Christian Jonet : Les initiatives de transition doivent travailler main dans la main avec le gouvernement local. C'est ce que nous avons essayé de faire avec Liège en transition. Au tout début, nous n'étions pas très légitimes à leurs yeux. Mais comme nous ayons lancé un mouvement économique avec ces réseaux de coopératives dans lesquels les gens ont investi leur argent, la création de nombreux emplois, le gouvernement local a fini par nous prendre au sérieux. Nous leur avons proposé de dessiner ensemble un avenir meilleur pour la population et nous avons réussi à gagner une crédibilité. Ils collaborent avec nous sur de nombreux projets, l'aide à l'accès à la terre, les cantines... Ils vont même investir de l'argent public dans une usine de transformation de légumes locaux destinée à la collectivité. Il faut seulement induire une relation de collaboration plutôt que d'opposition.

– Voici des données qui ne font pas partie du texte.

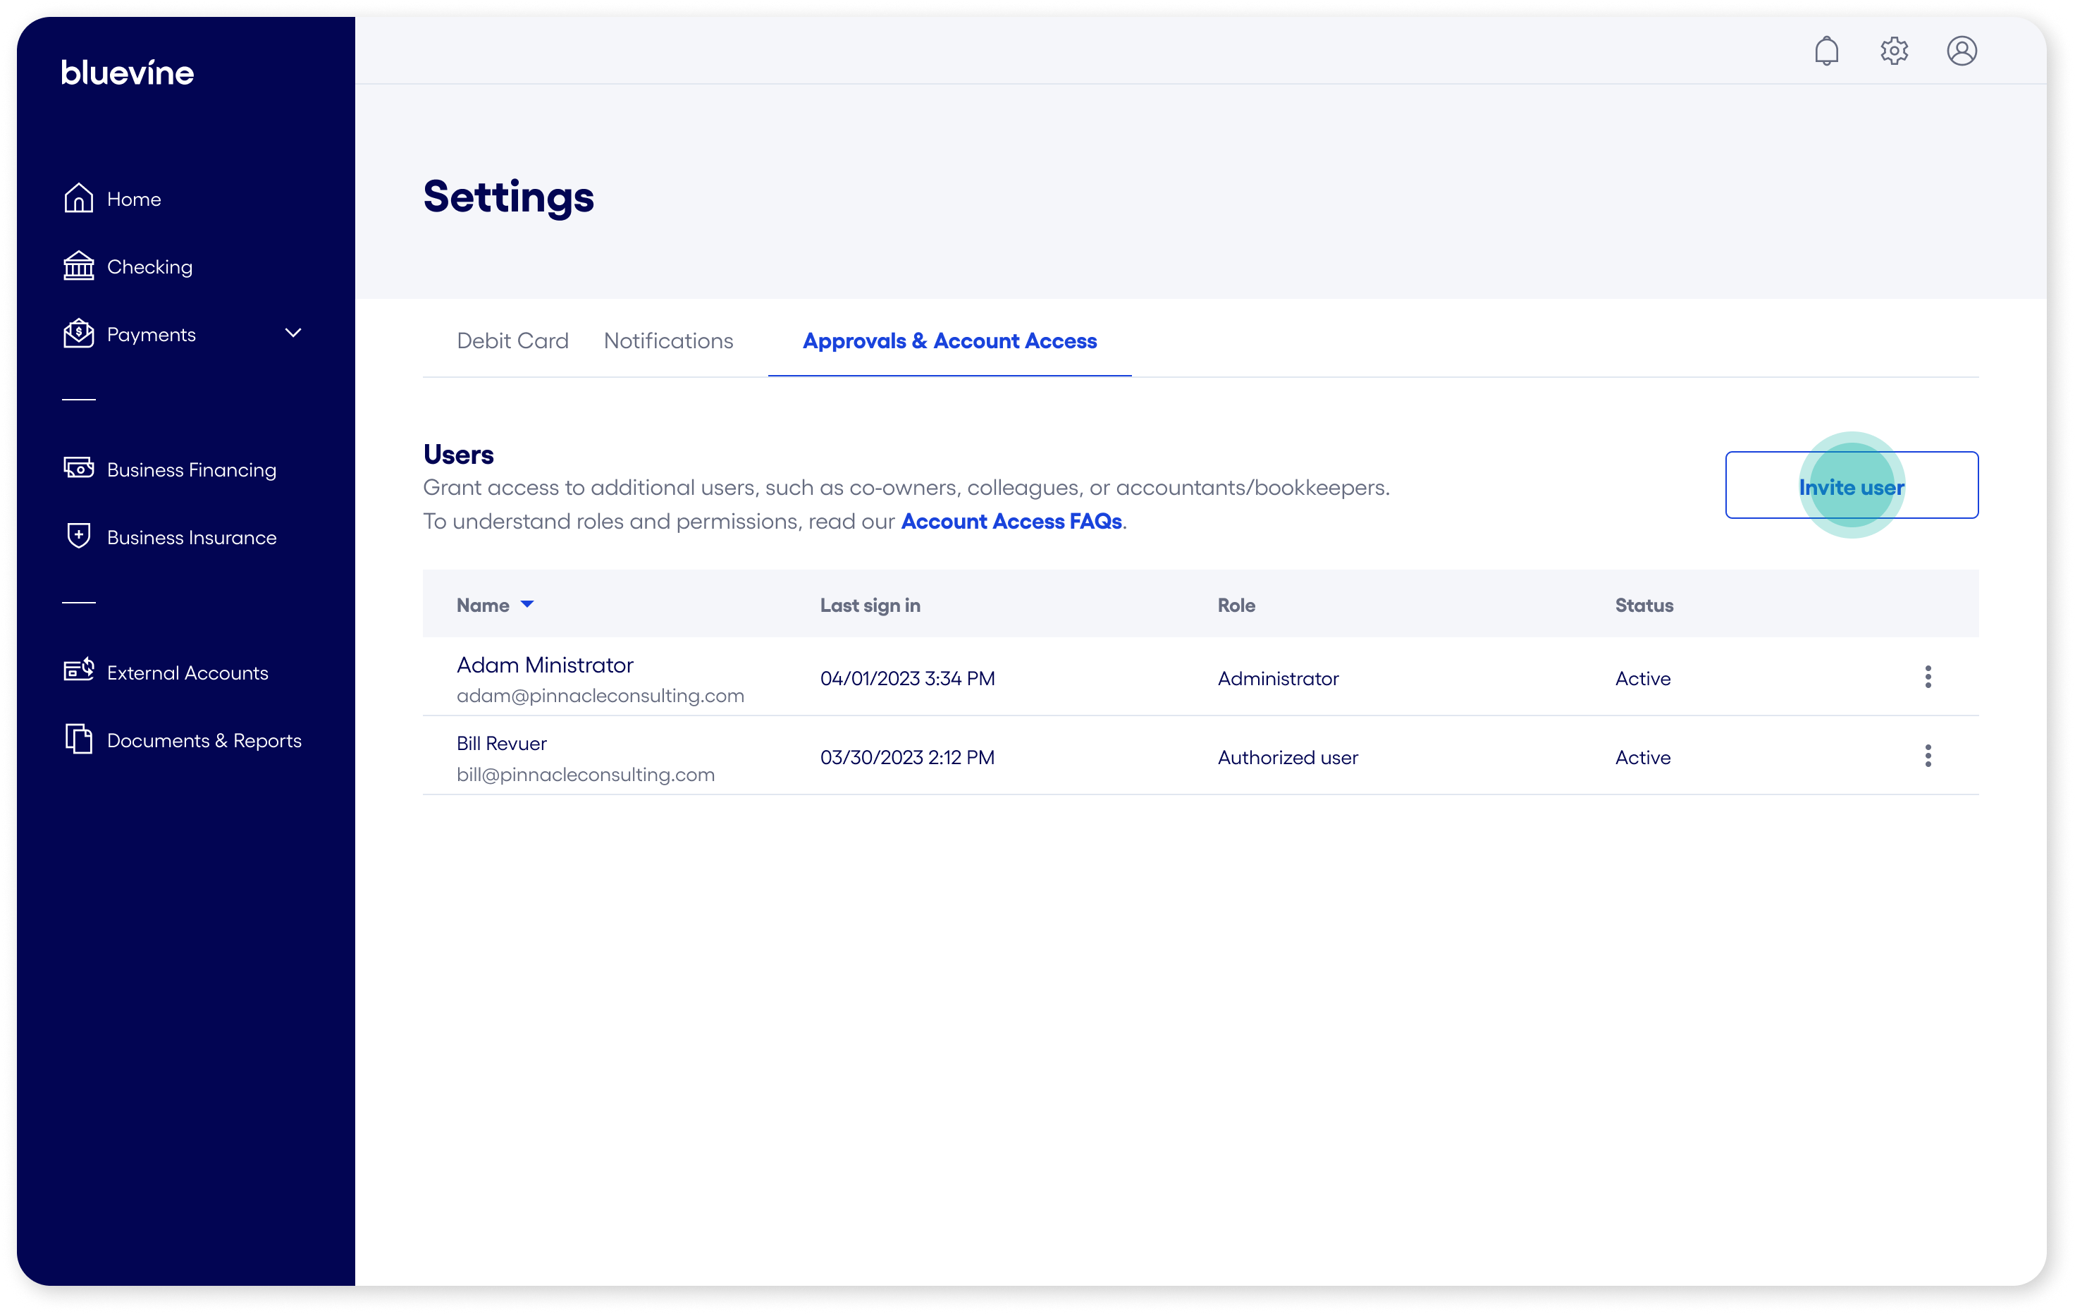
Task: Click the Adam Ministrator user name
Action: 545,664
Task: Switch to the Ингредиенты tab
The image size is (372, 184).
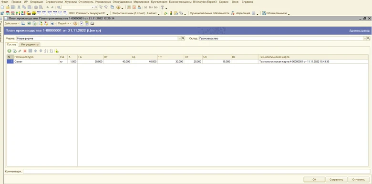Action: tap(30, 44)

Rob Hopkins : La Ceinture Aliment-Terre Liégeoise a développé des initiatives pour soutenir des nouveaux producteurs qui va au-delà de simplement leur acheter leur production. Pourquoi c’est important de leur apporter ce soutien ?

Christian Jonet : Si de nombreux jeunes ne s’installent pas pour faire de la production alimentaire, le changement ne sera pas assez important et rapide. Il faut travailler en même temps sur les difficultés d’accès à la terre, aux financements, aux réseaux de commercialisation, et s’assurer pour eux d’un salaire décent. Beaucoup de cultivateurs prennent beaucoup de risques. Avec notre système leur fournissant un emploi en magasin l’hiver pour un salaire régulier, ils ont plus de sécurité.

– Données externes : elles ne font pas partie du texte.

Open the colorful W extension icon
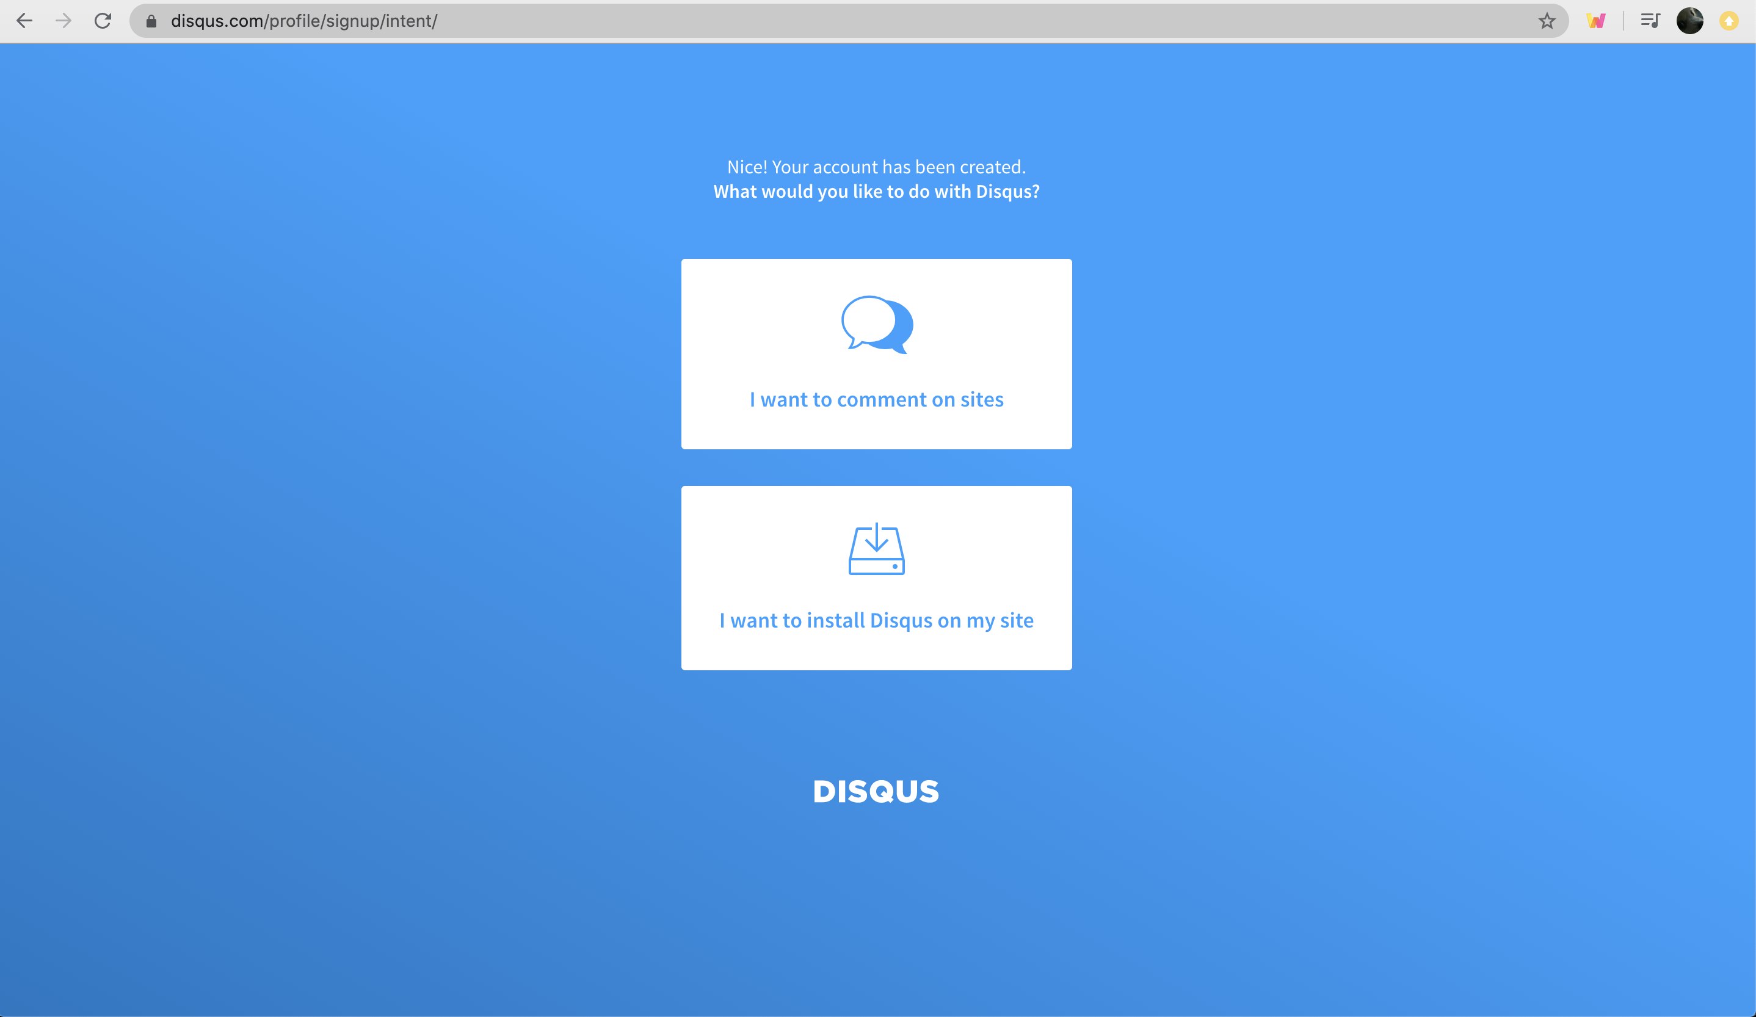This screenshot has width=1756, height=1017. point(1596,21)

Rob Hopkins : Quels sont les principaux défis à relever pour parvenir à un système alimentaire plus localisé ? Les principaux obstacles à surmonter et comment les surmonter ?

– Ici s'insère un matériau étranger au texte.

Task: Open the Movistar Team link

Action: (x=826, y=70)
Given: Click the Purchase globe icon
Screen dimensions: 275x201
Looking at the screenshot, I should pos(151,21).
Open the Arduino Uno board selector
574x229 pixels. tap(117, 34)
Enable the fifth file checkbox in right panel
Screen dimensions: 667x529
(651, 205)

Christian Jonet : Nous aurons un système alimentaire durable lorsque les gens qui le font fonctionner pourront travailler dans des conditions décentes, avec un salaire décent. Ce n'est pas le cas en ce moment et c'est pourquoi nous avons perdu plus que la moitié des cultivateurs en Belgique depuis 1980, 100 000 ayant arrêté leur activité. La société doit redonner sa vraie valeur à la nourriture. Il fut un temps où les gens consacraient la moitié de leurs revenus à la nourriture, contre 10 à 12 % aujourd'hui en Belgique. Je pense que nous devons rééquilibrer ce qui est important et ce qui ne l'est pas dans notre vie.

Dee Woods : L’alimentation doit être considérée comme un bien public, un bien commun. Nous devons valoriser ses producteurs, les traiter avec dignité, en leur permettant d’avoir des salaires équitables. Nous avons besoin d’une politique alimentaire intégrée pour arriver à quelque chose de vraiment durable. En tant que personnes, nous avons le pouvoir d'influencer les responsables politiques dans ce sens.

Rob Hopkins : Si les gens qui écoutent veulent devenir un catalyseur pour que cela se produise chez eux, par où leur suggérez-vous de commencer ?

Dee Woods : Je recommande aux gens de trouver le projet alimentaire communautaire local et se demander comment aider. Il y a de nombreuses façons de s'impliquer. Et aussi demander aux politiciens : pourquoi ne puis-je pas avoir de la bonne nourriture dans mon quartier ?

Christian Jonet : La première étape est de se demander comment on dépense notre argent, les implications de nos actes de consommation. Et aussi où on l’investit. Les gens devraient investir dans leur communauté locale pour la faire se développer de la manière qu'ils souhaitent. Deuxième étape : se demander s’ils connaissent les producteurs autour d’eux. Il ne suffit pas de se rendre dans un magasin, mais il faut pouvoir se reconnecter avec la réalité de la production alimentaire et créer des liens sociaux autour. Et enfin, les gens peuvent agir par leur vote, parce que tous les partis politiques n'ont pas les mêmes idées ou la même attitude vis-à-vis de la transition.